Deep Speech is an open speech-to-text engine by Mozilla. Speech synthesis and Speech to text are fun to try out, and I read that it could run on a Raspberry Pi4 with ease on one core, so I decided to give it a try.
The Raspberry Pi version is using Google’s TensorFlow Lite for an implementation of Baidu’s DeepSpeech architecture.
Installing it on a Raspberry 4 Buster distribution was not straightforward. First I read instructions on the Github page and tried to download and install the git version and, but I ran into problems. It was taking ages and I ran into the famous `wheels` problem.
Failed building wheel for scipy
After tweaking and trying a few times, i gave up on the Github version and tried the instructions here, but also that was a bumpy road. But success waits in the end.
Let’s go, how to install DeepSpeech on the RPI4
Create a dev directory:
mkdir dev cd dev
Create a Python Virtual environment.
python3 -m venv deepspeech-train-venv
Activate the virtual environment
source dev/deepspeech-train-venv/bin/activate
Create the deepspeech directory
mkdir deepspeech
cd deepspeech
Install deepspeech
pip install deepspeech
Download pre-trained English model
curl -LO https://github.com/mozilla/DeepSpeech/releases/download/v0.6.0/deepspeech-0.6.0-models.tar.gz tar xvf deepspeech-0.6.0-models.tar.gz
Download example audio files
curl -LO https://github.com/mozilla/DeepSpeech/releases/download/v0.6.0/audio-0.6.0.tar.gz tar xvf audio-0.6.0.tar.gz
Done, run, well , eh, I tried to run the example on the instruction page
deepspeech --model deepspeech-0.6.0-models/output_graph.pbmm --lm deepspeech-0.6.0-models/lm.binary --trie deepspeech-0.6.0-models/trie --audio audio/2830-3980-0043.wav
Errors!?! I installed a missing dependency:
sudo apt install libatlas3-base
Still errors
ModuleNotFoundError: No module named 'numpy.core._multiarray_umath'
So I check if I had numpy installed
pip install numpy Looking in indexes: https://pypi.org/simple, https://www.piwheels.org/simple Requirement already satisfied: numpy in /home/pi/dev/deepspeech-train-venv/lib/python3.7/site-packages (1.15.4)

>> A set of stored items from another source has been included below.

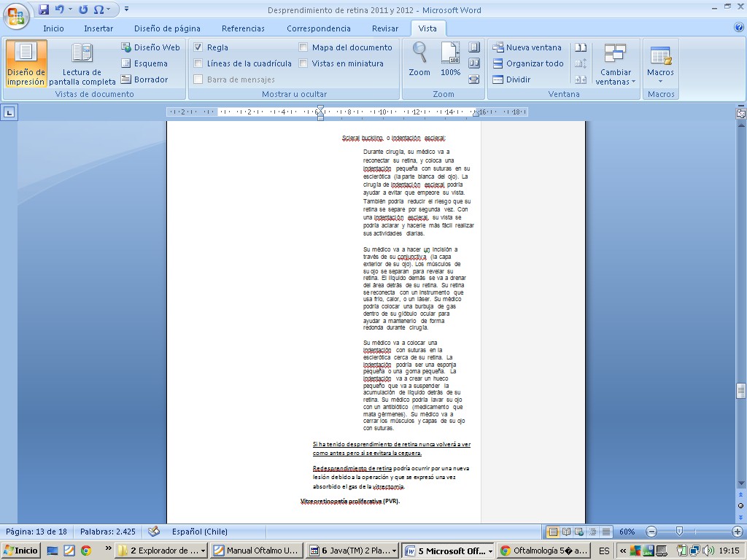Click Español (Chile) language in status bar
Viewport: 747px width, 560px height.
(199, 532)
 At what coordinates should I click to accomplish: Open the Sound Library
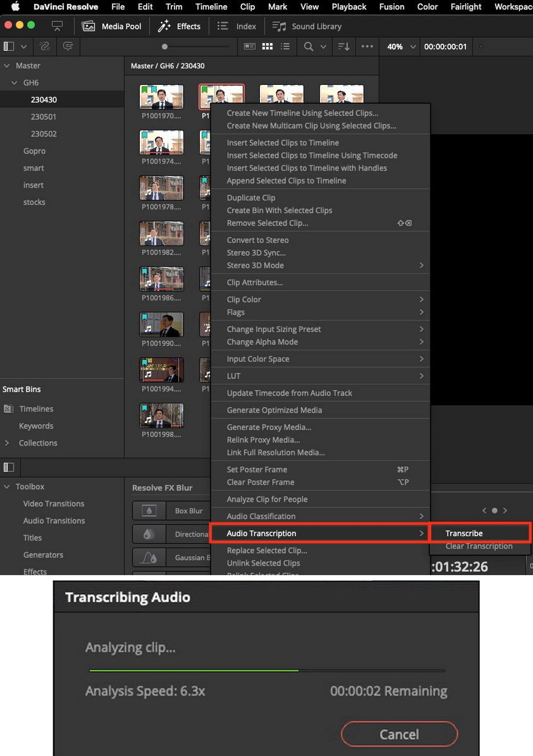click(x=307, y=26)
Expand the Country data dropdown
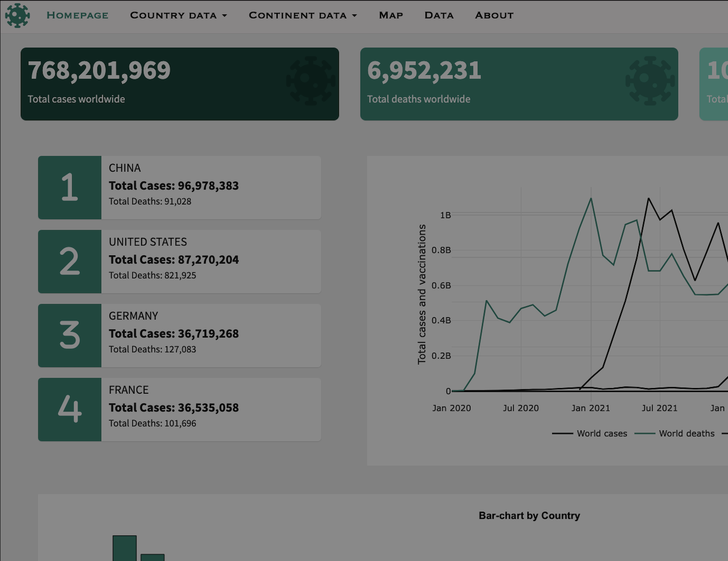This screenshot has height=561, width=728. [x=178, y=15]
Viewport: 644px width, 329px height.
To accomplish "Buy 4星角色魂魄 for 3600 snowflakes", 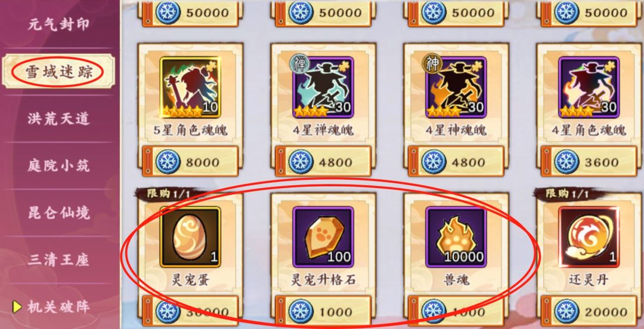I will pyautogui.click(x=589, y=161).
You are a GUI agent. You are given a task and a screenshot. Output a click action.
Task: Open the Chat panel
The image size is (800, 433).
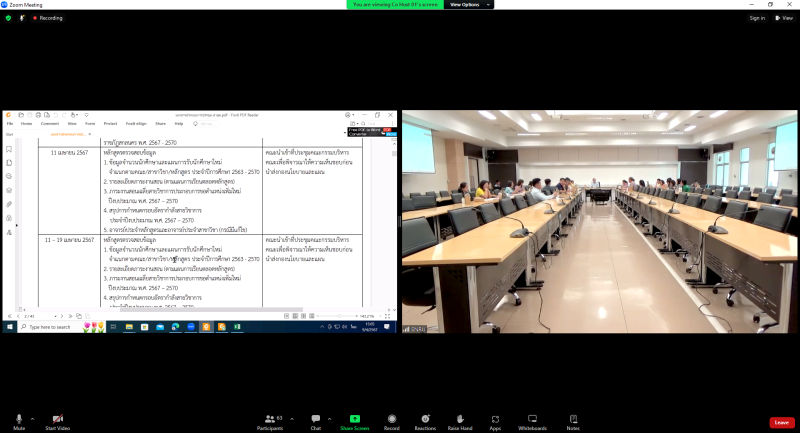[x=315, y=419]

I decided to update numpy:
pip install --upgrade numpy Looking in indexes: https://pypi.org/simple, https://www.piwheels.org/simple Collecting numpy Using cached https://www.piwheels.org/simple/numpy/numpy-1.18.0-cp37-cp37m-linux_armv7l.whl tensorboard 2.0.2 has requirement setuptools>=41.0.0, but you'll have setuptools 40.8.0 which is incompatible. Installing collected packages: numpy Found existing installation: numpy 1.15.4 Uninstalling numpy-1.15.4: Successfully uninstalled numpy-1.15.4 Successfully installed numpy-1.18.0
So i decided to update setuptools too:
pip install --upgrade setuptools Looking in indexes: https://pypi.org/simple, https://www.piwheels.org/simple Collecting setuptools Using cached https://files.pythonhosted.org/packages/f9/d3/955738b20d3832dfa3cd3d9b07e29a8162edb480bf988332f5e6e48ca444/setuptools-44.0.0-py2.py3-none-any.whl Installing collected packages: setuptools Found existing installation: setuptools 40.8.0 Uninstalling setuptools-40.8.0: Successfully uninstalled setuptools-40.8.0 Successfully installed setuptools-44.0.0
I tried to run the example on the instruction page again
# Transcribe an audio file
deepspeech --model deepspeech-0.6.0-models/output_graph.pbmm --lm deepspeech-0.6.0-models/lm.binary --trie deepspeech-0.6.0-models/trie --audio audio/2830-3980-0043.wav
Another error
Loading model from file deepspeech-0.6.0-models/output_graph.pbmm TensorFlow: v1.14.0-21-ge77504a DeepSpeech: v0.6.0-0-g6d43e21 ERROR: Model provided has model identifier '='+;', should be 'TFL3'
Didn’t work. I needed to change the model to `tflite`
deepspeech --model deepspeech-0.6.0-models/output_graph.tflite --lm deepspeech-0.6.0-models/lm.binary --trie deepspeech-0.6.0-models/trie --audio audio/2830-3980-0043.wav
Success in the end!
Loading model from file deepspeech-0.6.0-models/output_graph.tflite
TensorFlow: v1.14.0-21-ge77504a
DeepSpeech: v0.6.0-0-g6d43e21
INFO: Initialized TensorFlow Lite runtime.
Loaded model in 0.0019s.
Running inference.
why should one hault on the way
Inference took 4.091s for 2.735s audio file.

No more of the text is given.